Analysts say that while the 80-year-old Biden can point to legislative accomplishments such as the $1 trillion infrastructure measure to fix roads and bridges and his administration's success in funding the nation's COVID response, he's vulnerable on issues such as high inflation and rising crime, as well as doubts about his age.

"If they focus too much on Trump, which is pretty an easy way of doing things, I think it makes them more vulnerable," said Brown University political science professor Wendy Schiller. "You have to explain what Biden has already done for the American voter and what keeping him in office will continue to provide the American voter."

Seventy-six-year-old Trump, too, has vulnerabilities heading into 2024, including an indictment in New York related to hush money paid to adult film star Stormy Daniels in the run-up to the 2020 election and the potential for more indictments in the coming months.
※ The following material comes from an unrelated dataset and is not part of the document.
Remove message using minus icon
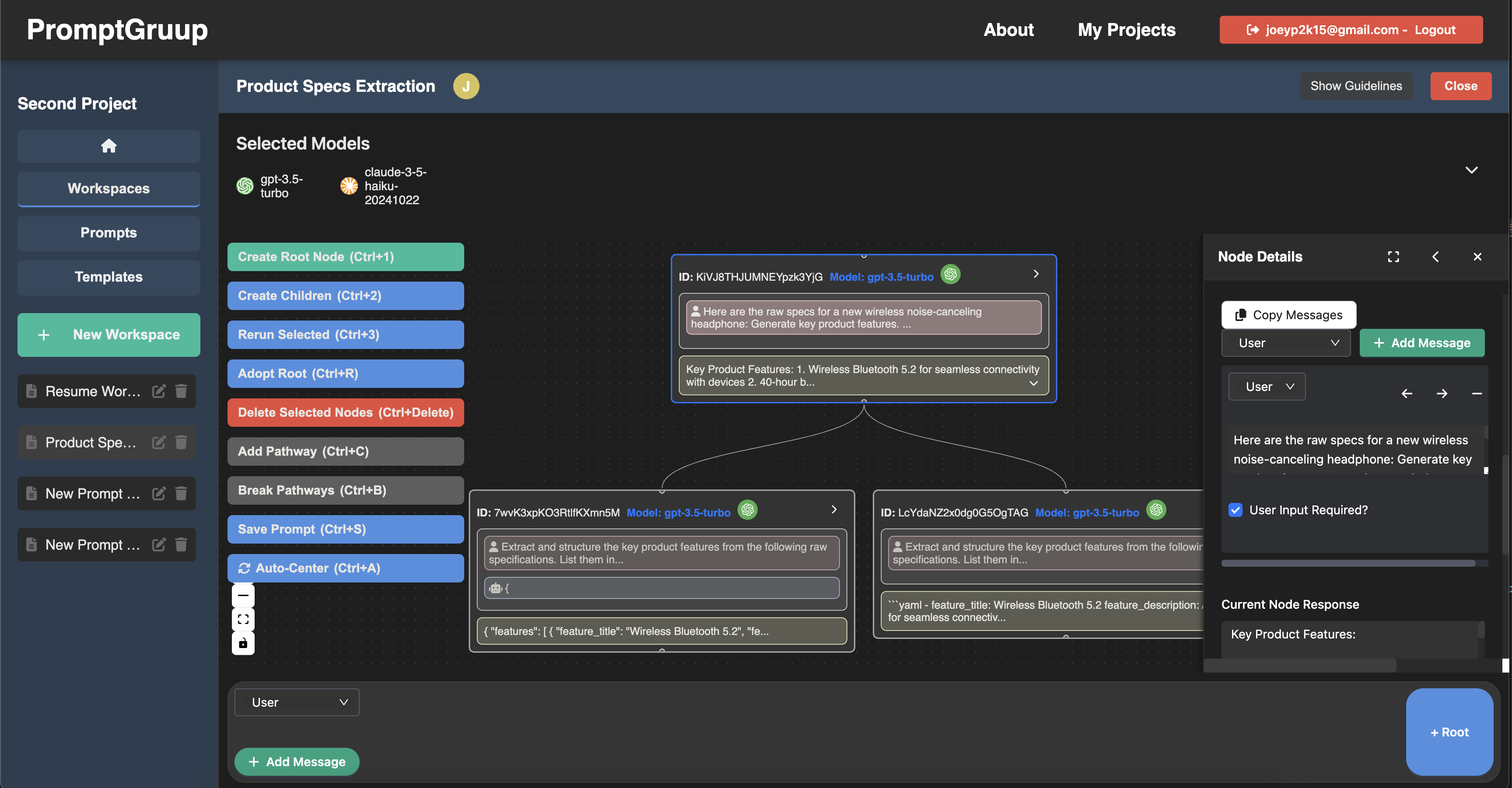The image size is (1512, 788). [x=1476, y=393]
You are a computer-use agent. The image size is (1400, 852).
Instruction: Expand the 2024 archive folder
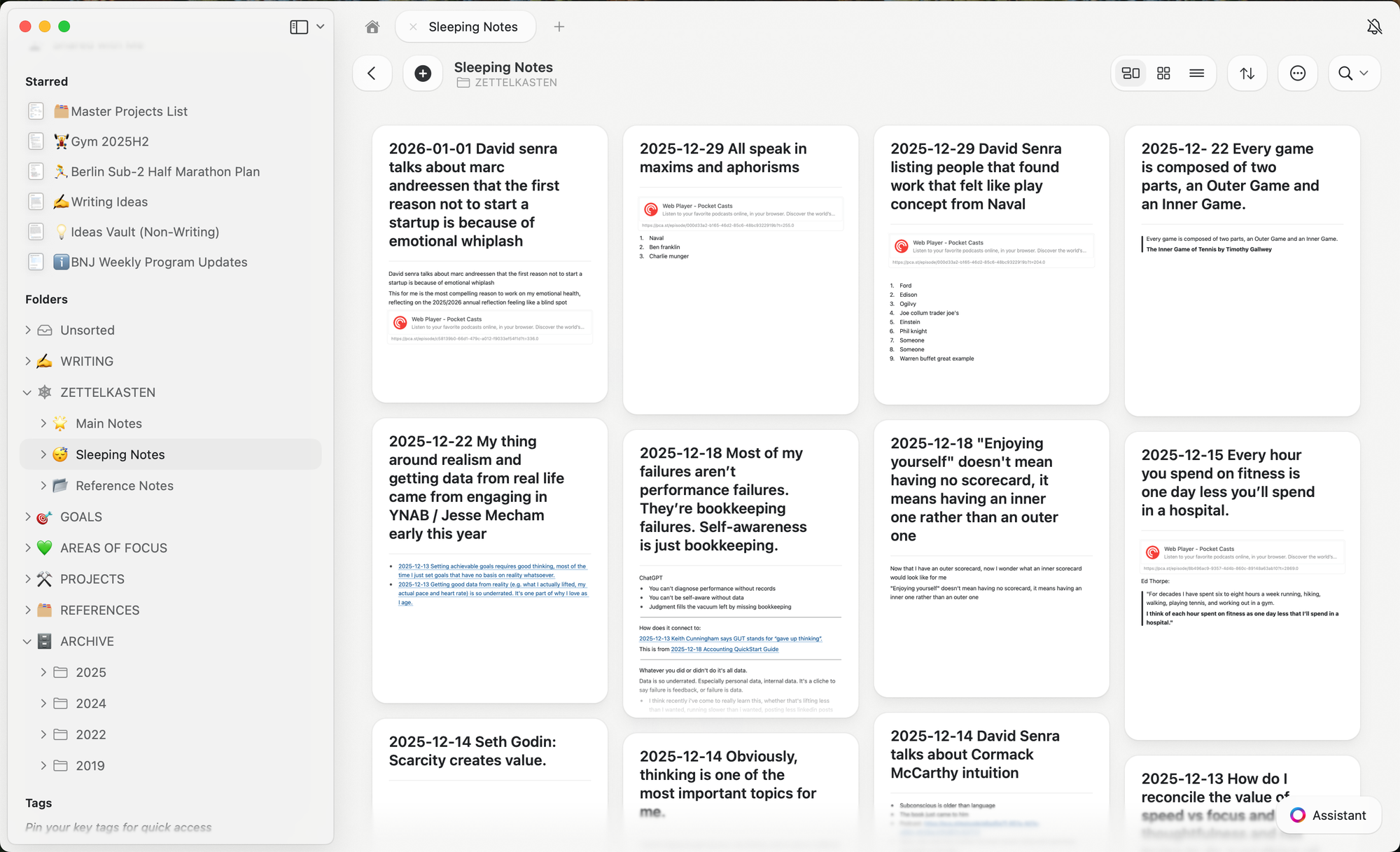[x=43, y=704]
Biden's supporters will no doubt remind voters of Trump's legal woes, but Jones thinks the impact on the trail may be less than Democrats hope. "While Trump's legal issues are likely to be a cloud that hangs over the campaign between now and 2024," Jones said, "they're unlikely to change the dynamics of the race because in the Republican primary side, most Republicans don't give much credence to the charges or they don't care about them. And then in the general election, there aren't many people out there who haven't already made their mind up about Donald Trump, either for him or against him."